___ ITEMS ___

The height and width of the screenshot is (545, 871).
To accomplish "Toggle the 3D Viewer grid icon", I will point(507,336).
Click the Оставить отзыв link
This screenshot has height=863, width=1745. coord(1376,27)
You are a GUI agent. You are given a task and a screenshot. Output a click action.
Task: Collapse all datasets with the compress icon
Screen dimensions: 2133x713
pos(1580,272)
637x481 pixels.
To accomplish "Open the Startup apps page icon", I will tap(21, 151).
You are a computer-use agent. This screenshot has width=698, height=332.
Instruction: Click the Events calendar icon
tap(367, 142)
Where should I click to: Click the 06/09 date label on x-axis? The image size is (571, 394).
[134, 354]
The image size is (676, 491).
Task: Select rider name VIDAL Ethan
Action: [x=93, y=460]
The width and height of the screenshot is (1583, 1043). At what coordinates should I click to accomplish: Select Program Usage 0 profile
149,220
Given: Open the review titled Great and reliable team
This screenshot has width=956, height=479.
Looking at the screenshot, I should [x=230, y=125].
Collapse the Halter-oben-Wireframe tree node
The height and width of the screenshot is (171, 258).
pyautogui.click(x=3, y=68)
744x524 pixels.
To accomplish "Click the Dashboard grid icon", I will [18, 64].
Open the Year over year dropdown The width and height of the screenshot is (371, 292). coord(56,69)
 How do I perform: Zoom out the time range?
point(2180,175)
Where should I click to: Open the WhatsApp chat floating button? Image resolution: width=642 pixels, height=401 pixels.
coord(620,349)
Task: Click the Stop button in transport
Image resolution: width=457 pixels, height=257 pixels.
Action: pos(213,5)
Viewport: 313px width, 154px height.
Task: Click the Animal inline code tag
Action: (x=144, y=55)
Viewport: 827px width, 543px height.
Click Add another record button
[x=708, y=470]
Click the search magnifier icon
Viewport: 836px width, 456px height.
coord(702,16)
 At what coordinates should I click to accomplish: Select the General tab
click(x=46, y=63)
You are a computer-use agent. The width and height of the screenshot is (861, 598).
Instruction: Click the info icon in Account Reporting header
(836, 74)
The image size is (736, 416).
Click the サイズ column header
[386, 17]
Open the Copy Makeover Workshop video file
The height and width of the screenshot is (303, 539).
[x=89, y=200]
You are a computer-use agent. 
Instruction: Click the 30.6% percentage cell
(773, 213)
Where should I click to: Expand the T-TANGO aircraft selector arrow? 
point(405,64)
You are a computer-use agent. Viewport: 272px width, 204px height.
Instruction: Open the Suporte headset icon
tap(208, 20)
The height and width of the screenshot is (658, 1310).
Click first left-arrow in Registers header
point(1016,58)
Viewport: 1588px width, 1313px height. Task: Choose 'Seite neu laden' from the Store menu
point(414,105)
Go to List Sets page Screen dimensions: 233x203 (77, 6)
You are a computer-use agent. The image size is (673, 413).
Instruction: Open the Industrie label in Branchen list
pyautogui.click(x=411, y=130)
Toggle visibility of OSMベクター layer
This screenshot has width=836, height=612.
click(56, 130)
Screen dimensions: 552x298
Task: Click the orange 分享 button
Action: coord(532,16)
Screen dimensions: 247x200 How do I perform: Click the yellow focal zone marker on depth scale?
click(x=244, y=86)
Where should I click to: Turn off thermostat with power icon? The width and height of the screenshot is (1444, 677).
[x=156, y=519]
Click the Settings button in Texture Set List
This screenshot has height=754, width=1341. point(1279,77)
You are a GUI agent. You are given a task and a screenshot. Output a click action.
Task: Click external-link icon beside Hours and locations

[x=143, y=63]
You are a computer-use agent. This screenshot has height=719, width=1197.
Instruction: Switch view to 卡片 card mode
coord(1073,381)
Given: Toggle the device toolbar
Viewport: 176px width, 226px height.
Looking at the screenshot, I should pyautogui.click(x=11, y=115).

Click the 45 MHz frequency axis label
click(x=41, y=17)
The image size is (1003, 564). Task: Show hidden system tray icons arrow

___

Copy the material verbatim, beginning at its first line and ending after the line that contains "This screenshot has height=863, width=1745.".

The height and width of the screenshot is (545, 871).
To accomplish "Toggle the 3D Viewer grid icon", I will point(507,336).
Click the Оставить отзыв link
This screenshot has height=863, width=1745. coord(1376,27)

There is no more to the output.